Denizin çılgın dalgalarını yüreğinde hissedenin yanına oturdu, ruhu yara içinde olan. İçinde kopan fırtınaları anlatacakken sadece bir kelimeye sığdırdı “Neyse”
Gökyüzünden inen bir yağmur damlasının tene verdiği huzurun iz düşümüydü sözcüklerim. Âmâ birisine, gökkuşağının gözlere verdiği o muhteşem revnaklığının, zevkini anlatamamak ne kadar zor ise, insanlarında beni anlamaları o kadardı. Sözcükler satırdan değildi, sadırdan geliyordu.
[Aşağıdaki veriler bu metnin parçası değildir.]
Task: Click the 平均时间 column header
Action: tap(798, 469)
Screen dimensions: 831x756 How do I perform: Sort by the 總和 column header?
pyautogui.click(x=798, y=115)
Mühim mesele konuşarak anlatmak değildi, susarak anlaşılmaktı. Zaten susarak anlaşılmayan kelamlarımızdan da bir şey anlatma ihtimali var mıydı bilmiyorum?
Bu zamanda çok konuşuluyor maalesef. Herkes anlatmak istiyor. Ve herkes her şeyi biliyor maalesef. Bilmiyorum diyene pek rastlamadım. Anlatamayınca bir burukluk meydana geliyor. Anlatanlar hep haklı, dinleyenler duymak istediklerini anlıyor. Konuşmak için konuşanlar ise hunharca hesapsızca kelimeleri sarf ederken kulağına çarpan seslerin nereye nasıl etki edeceğini bilmeden konuşuyorlar. Belki de içinde var olanı saklamak için konuşuyorlar kim bilir. Ya yara oluyor ya yaraya merhem. En zoru da yürek yanarken, kelimeler boğazında düğümlenirken, anlatacaklarını tam anlatacakken, bir yutkunma ile neyse kelimesinin arkasına saklanmak.
Aslında birde dinleme sanatı vardır. Karşısındakinin sözünü kesmeden, not almadan hissenin kadar konuşulandan anlamak. Derler ya ' Dinleyen söyleyenden arif gerektirir' diye. Ona mukabildir ki, dinleyenin kalbinde ki kadar karşı tarafa konuşuruz. Arz talep meselesi. Dinlemekte güzeldir. Anlatan işin ehli olunca kalbindekini bilince tamda oradan vurur seni. Yüreğinin derinliklerinde kopan fırtınaların önüne set çekmek için konuşur.
Bir de susmak vardır karşılıklı. Hiç söz gerekmeksizin, sessizce oturup, kalplerin konuştuğu. Kalpten kalbe bir yol var denildiğindeki olay susmaktır. Zaten yeterince çok konuşuluyor bu kürreyi arzda. Susmak erdemliktir. Engin ummanlar gibi açılan yaraları sadece susarak, gözlerinin daldığı, kimsenin anlamayacağını karanlığın deminde ki ayın mehtaba vuran kısmında susmak karşılıklı. Yıldızlar ile hemhal olup, sessizliği dinlemenin bir nebze huzur verdiği, güneşin doğuşunun saba rüzgarında hücrelerine kadar susmak. Mezarlıkta uzun uzadıya ufka dalan sacı beyazlamış adam, ses ile irkildi, yanına gelen meczup “Derdini anlatsan da, sadece dinlerler ben çok anlattım ama hiç cevap vermediler.” Ve sustu sacı beyazlamış adam, bir daha konuşmadı.